The town of Salem welcomes Hale as an expert in witchcraft. His previous experience with witches and dedication to his church made the Puritan community respect his judgment. Consequently, when he enters the play, he views himself as superior. During his arrival in Salem from a nearby village, Reverend Hale is introduced as one who “feels himself allied with the best minds of Europe - kings, philosophers, scientists, and ecclesiasts of all churches” (36). This quote entails his arrogance as he considers himself at the same level of brilliance and supremacy as the most influential people in Europe. Another trait of his is later revealed in Act Two when Hale visits the Proctors to test Elizabeth’s innocence. Proctor fails to name all the commandments and calls it a minor mistake, but Hale counters back: “Theology...is a fortress; no crack in a fortress may be accounted small” (67). In Hale’s metaphor, he explains how powerful religion is and foreshadows how the community would later use this idea to justify the executions of those who threatened the religion, or ‘witches’. Proctor’s simple error was problematic in the eyes of someone who deeply honored Puritanism. Between his heavy faith and egotism, it only takes one day in Salem for Reverend Hale to show the community his defining attributes.

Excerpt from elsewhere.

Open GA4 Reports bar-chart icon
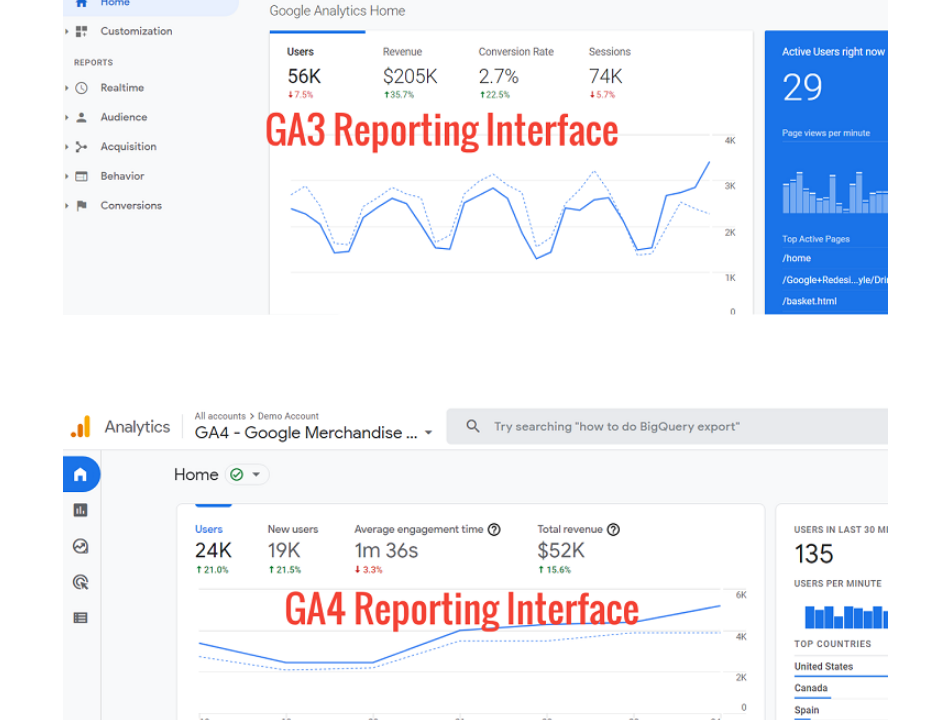The image size is (945, 720). (x=81, y=510)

In the courtroom, a different side of Hale emerges as he starts to see the lack of fairness in the community. He knows that witchcraft is a serious crime that leads to execution. As he watches Danforth indict women with little evidence, Hale finally acknowledges the corruption: “Excellency, I have signed seventy-two death warrants; I am a minister of the Lord, and I dare not take a life without there be proof so immaculate no slightest qualm of conscience may doubt it” (99). After reminding the court of his superiority and religion, Hale suggests that the women should not be prosecuted without clear evidence. He understands the criminality of witchcraft but is beginning to see the unjust ways of Salem. Within this scene, the reader can see Hale in a new manner with the reveal of another character trait: righteousness.

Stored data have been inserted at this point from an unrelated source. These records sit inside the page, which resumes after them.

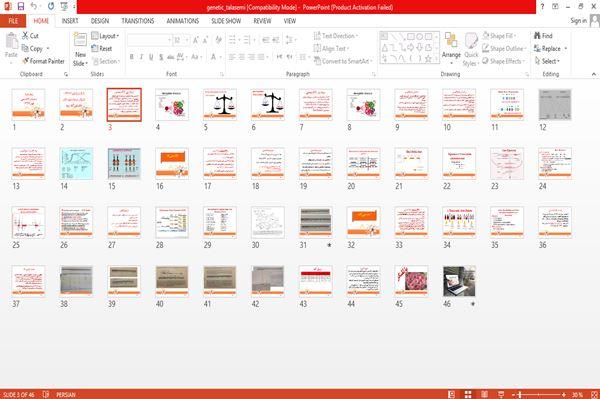The height and width of the screenshot is (399, 600).
Task: Click the Cut scissors icon
Action: pyautogui.click(x=25, y=36)
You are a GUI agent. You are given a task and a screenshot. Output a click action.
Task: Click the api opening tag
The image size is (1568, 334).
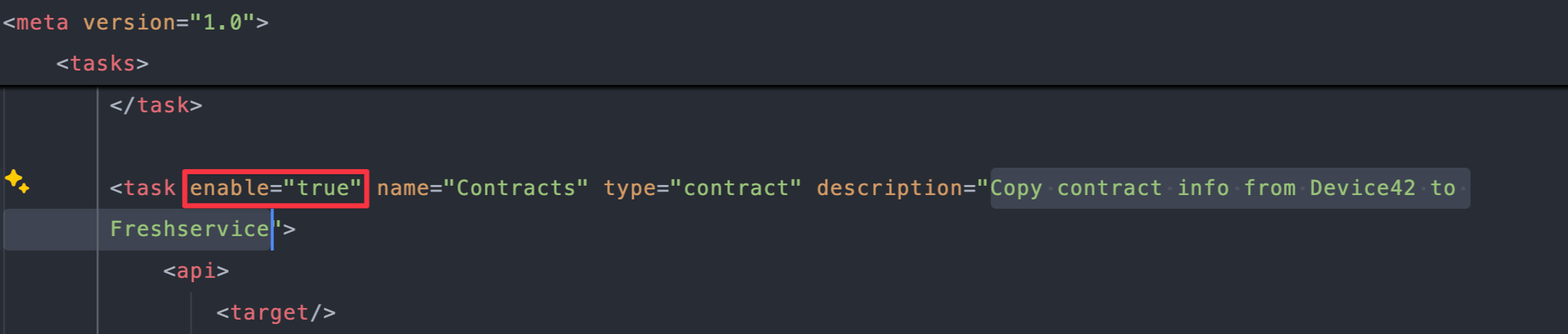(x=196, y=271)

After watching the accused fight for their lives in the courtroom, Reverend Hale no longer believes in justice. He abandons his reputation and Puritan values as he revisits Salem, attempting to save the prisoners. Hale is standing in the jail when Elizabeth enters. Knowing that her husband's execution was within the hour, Hale recounts his experience in Salem: “I came into this village...bearing gifts of high religion...what I touched with my bright confidence, it died”. His dialogue recounts how mighty he felt walking into a new place with thoughts of piety until corruption surfaces. The town had fallen to chaos upon his arrival, causing him to blame himself. Hale's pride is rupturing and his next words defend his return to the town: “life is God’s most precious gift; no principle, however glorious, may justify the taking of it...God damns a liar less than he that throws his life away for pride” (132). Instead of using his theology to accuse women of witchery as he did in the beginning, Hale now uses it to help the same individuals avoid death. He believes God would prefer to watch them commit perjury than die with dignity. Hale's new lack of confidence and faith illustrates the impact of injustice.

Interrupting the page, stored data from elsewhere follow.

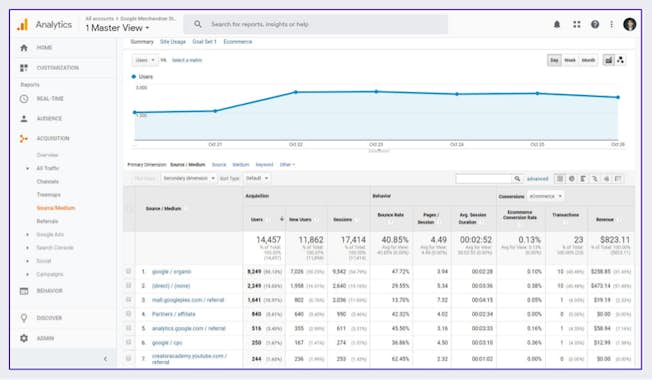The image size is (652, 380).
Task: Open the Real-Time clock icon
Action: point(24,99)
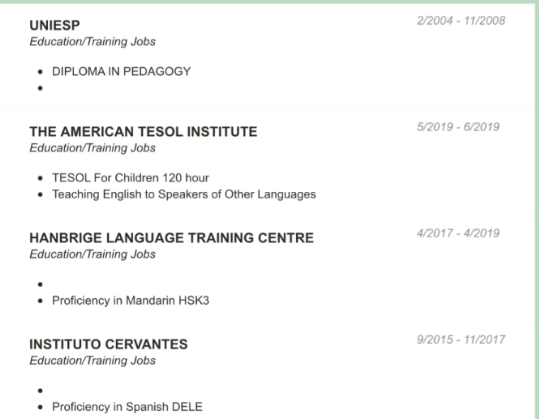Select THE AMERICAN TESOL INSTITUTE heading
Image resolution: width=539 pixels, height=419 pixels.
[x=143, y=132]
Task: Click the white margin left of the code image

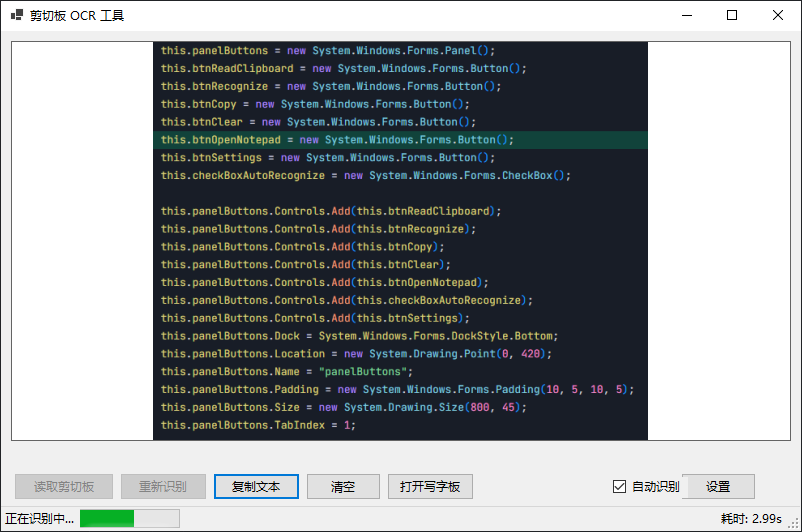Action: click(82, 240)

Hale displays a dramatic shift throughout the story. He enters as an arrogant man with indifference towards the wellbeing of others, speaking of witchcraft only to boost his ego and support his religion. As the play continues, the corruption of the court causes Hale to disregard his reputation and go against his divinity. To the reader, this transformation helps emphasize the injustice of Salem. To achieve this symbolism, Arthur Miller needed a character who would not be aware of the disputes and urge for revenge between the townspeople. Since Reverend Hale resided in a different village, he was able to form his own opinion and identify the corruption within Salem. This aspect of the play clarified how unfair and wrong the witch trials were.